THE PRIME MINISTER, summing up the discussion, said that the Cabinet were agreed that only a firm coalition with the Liberal Party could ensure their continuance in office, and also that it would be inadvisable to offer more to the Liberals than a Speaker’s Conference on electoral reform in order to obtain such a coalition. The chance of this proving acceptable now seemed remote but it would be necessary to await a formal reply from the Leader of the Liberal Party before tendering his resignation. It was therefore necessary to send Mr Thorpe a letter forthwith confirming the offer of a coalition with a Speaker’s Conference on electoral reform, but making it clear that the Conservative Party could accept no commitment to legislation on electoral reform in the new Parliament since the electorate should have an opportunity to express their views on the changes proposed. He had prepared a draft for this purpose, the final text of which he would settle in consultation with a few of his senior colleagues.
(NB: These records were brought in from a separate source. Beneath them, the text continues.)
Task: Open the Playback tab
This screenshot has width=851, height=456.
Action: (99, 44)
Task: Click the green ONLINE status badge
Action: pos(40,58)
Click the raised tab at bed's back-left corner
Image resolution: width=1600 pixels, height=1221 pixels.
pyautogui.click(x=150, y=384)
On the assumption that Mr Thorpe rejected this proposal outright this might be the last meeting of the present Cabinet and he wished to thank his colleagues for their loyal support during their years in office.

THE LORD CHANCELLOR said that the members of the Cabinet would for their part want to thank the Prime Minister for the leadership which he had given to them.

The Cabinet –

Took note, with approval, of the Prime Minister’s summing up of their discussion, and warmly endorsed the remarks of the Lord Chancellor.

CONFIDENTIAL ANNEX – Monday 4 March 1974 at 4.45pm


THE PRIME MINISTER said that a reply had now been received from the Leader of the Liberal Party to the letter which had been despatched to Mr Thorpe following the meeting of the Cabinet earlier that day. In it Mr Thorpe, as expected, had rejected the proposal for a Liberal presence in the Government: but had instead suggested the calling of a conference between all the Party Leaders with a view to the formation of a National Government. Although in his view this suggestion was not a practicable one, he had judged it advisable to reconvene the Cabinet. At their earlier meeting the view had been expressed that at some stage the political and economic situation of the country might require the formation of a National Government, but there had been agreement that the time for it was not ripe. He did not see that Mr Thorpe’s proposal called this judgment in question. There was too great a difference between the policies of the Conservative and Labour Parties, and the Leader of the Labour Party would almost certainly rebuff an approach at a time when the economy might be thought to be about to recover from the three-day week rather than enter a new period of crisis. He saw no reason therefore to alter his decision to tender his resignation to The Queen although in his reply to Mr Thorpe he would make the point that if a Labour Administration were formed and pursued Mr Thorpe’s idea he would consider very carefully an invitation to a meeting of Party Leaders.

The Cabinet –

Took note, with approval, of the statement by the Prime Minister.